Deep Learning

Review - Decision Transformer & SPIRAL

This week’s Deep Learning Paper Review is Decision Transformer: Reinforcement Learning via Sequence Modeling and SPIRAL: Self-supervised Perturbation-Invariant Representation Learning for Speech Pre-Training

Review - Decision Transformer & SPIRAL

This week’s Deep Learning Paper Reviews are Decision Transformer: Reinforcement Learning via Sequence Modeling and SPIRAL: Self-supervised Perturbation-Invariant Representation Learning for Speech Pre-Training

Decision Transformer: Reinforcement Learning via Sequence Modeling

What’s Exciting About this Paper

Traditionally, Reinforcement Learning (RL) is solved using Temporal Difference (TD) learning. Decision Transformer casts RL as a sequence modeling task, where the goal is to model the next action given the both the current and past states, actions, and reward along with the expected future reward from current time step. This method trains the agent to identify the optimal action to take given all its history and the goal (future cumulative reward) it is asked to achieve.

Photo Credit

Key Findings

The authors evaluated the Decision Transformer (DT) on Atari and OpenAI Gym benchmarks by training on trajectories collected from expert and mediocre policies. They found that DT outperforms behavior cloning and is competitive with State-of-Art Temporal Difference learning techniques. In addition, the authors found that DT is particularly capable in tasks involving long-term credit assignment. For example, on the Key-to-Door task, DT significantly outperformed both baselines and was only trained using random rollouts.

Our Takeaways

Decision Transformer (DT) is one of the first successful attempts of casting RL as a sequence modeling problem and is able to achieve State-of-the-Art performance.

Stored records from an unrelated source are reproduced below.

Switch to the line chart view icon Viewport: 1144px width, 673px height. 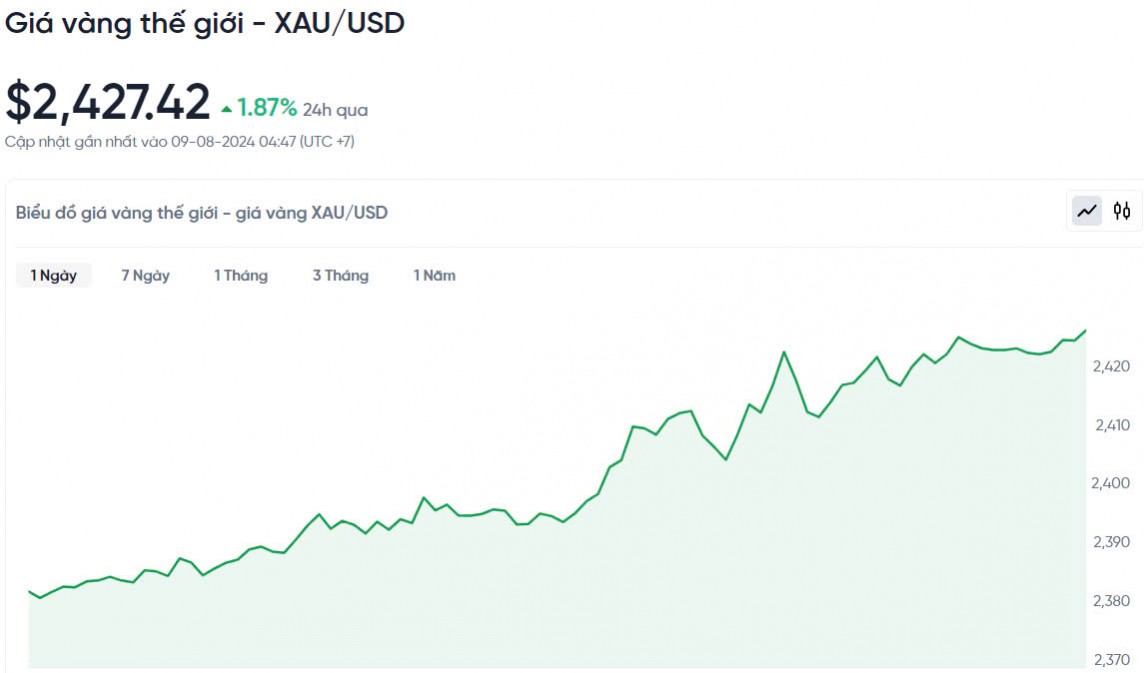coord(1087,211)
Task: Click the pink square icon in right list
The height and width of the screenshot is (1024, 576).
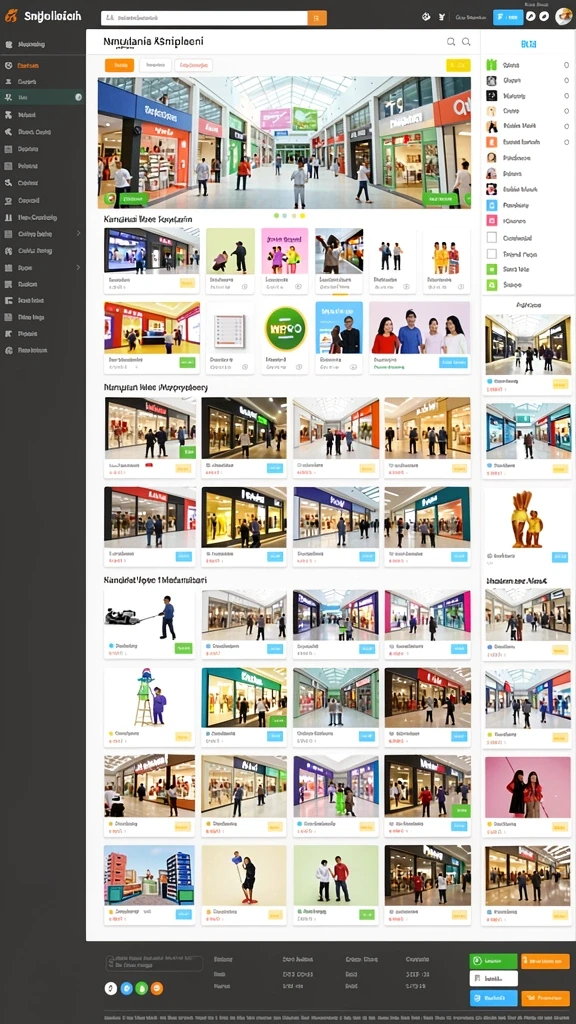Action: pos(492,221)
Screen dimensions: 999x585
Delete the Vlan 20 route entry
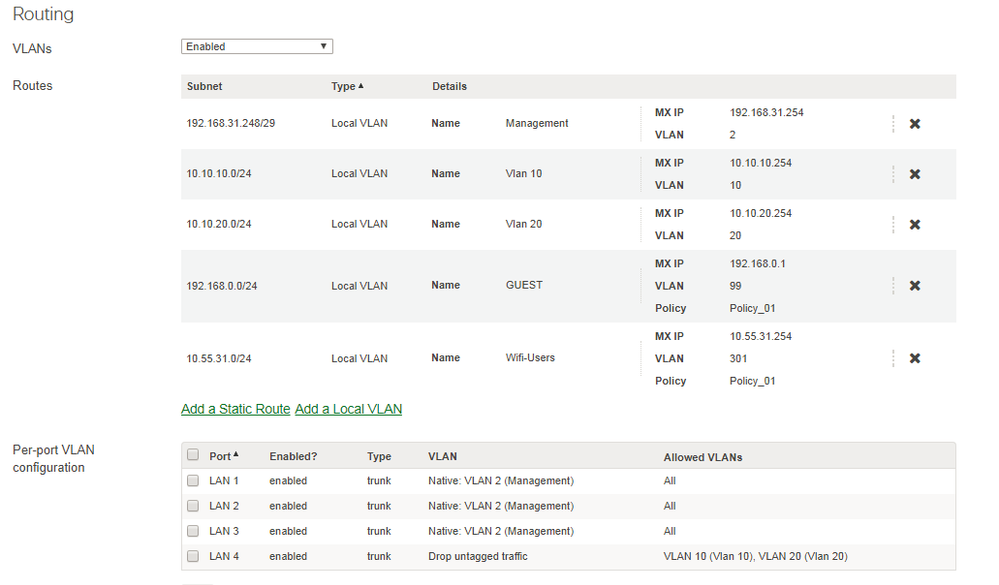914,225
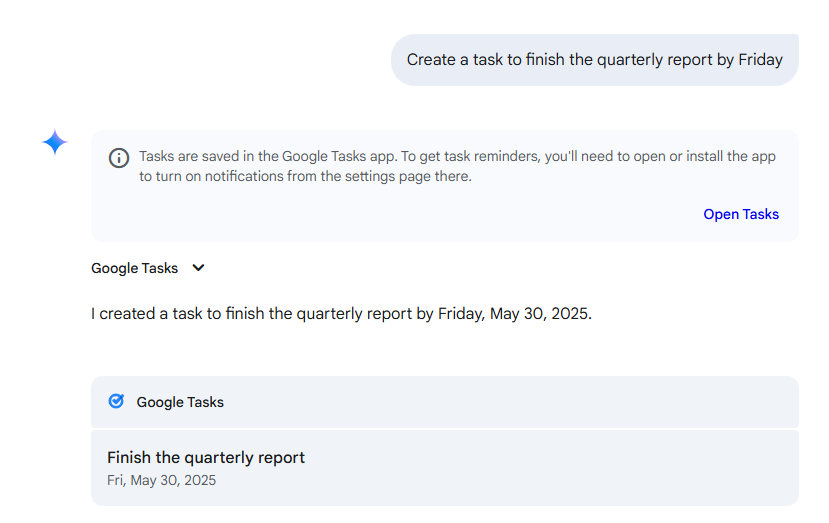Viewport: 829px width, 523px height.
Task: Click the Google Tasks card header title
Action: pyautogui.click(x=180, y=402)
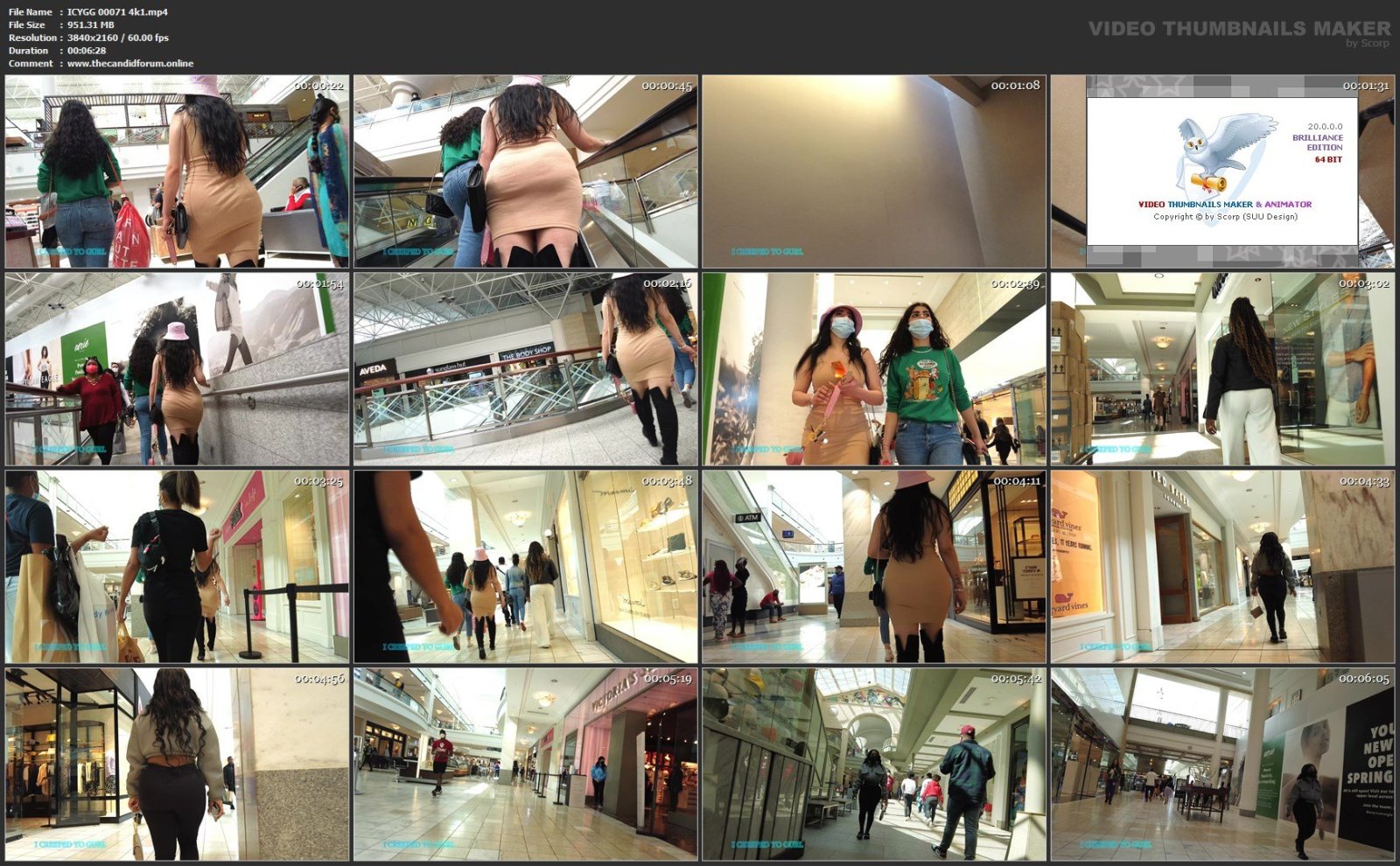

The policy learned by DT is often superior to the policy used to generate the offline data because it is able to “stitch together” different parts of the suboptimal trajectories to find optimal actions.

SPIRAL: Self-supervised Perturbation-Invariant Representation Learning for Speech Pre-Training

What’s Exciting About this Paper

SPIRAL, draws inspiration from BYOL and offers an alternative ASR speech pre-training method that claims to reduce training costs by 80% compared to wav2vec2 for the base model and 65% for the large model.

Photo Credit

Key Findings

The researchers use a gradual down-sampling strategy in the model to reduce the amount of computation required during training. They speculate that this removes redundancy in way that is similar to quantization. The LL-60k SPIRAL model needed 500k training steps and 232 GPU days while a standard wave2vec2 model needs 1000k training steps and 665.6 GPU days. They also showed that the SPIRAL model handled noisy inputs better by evaluating both models on the Amazon CHiME dataset.

Our Takeaways

SPIRAL is an alternative Self Supervised Learning (SSL) pre-training method that, through aggressive downsampling, allows for up to 80% training costs savings while still matching the performance of wav2vec2. Additionally, the noise perturbation mechanism they propose might be helpful for other SSL pipelines.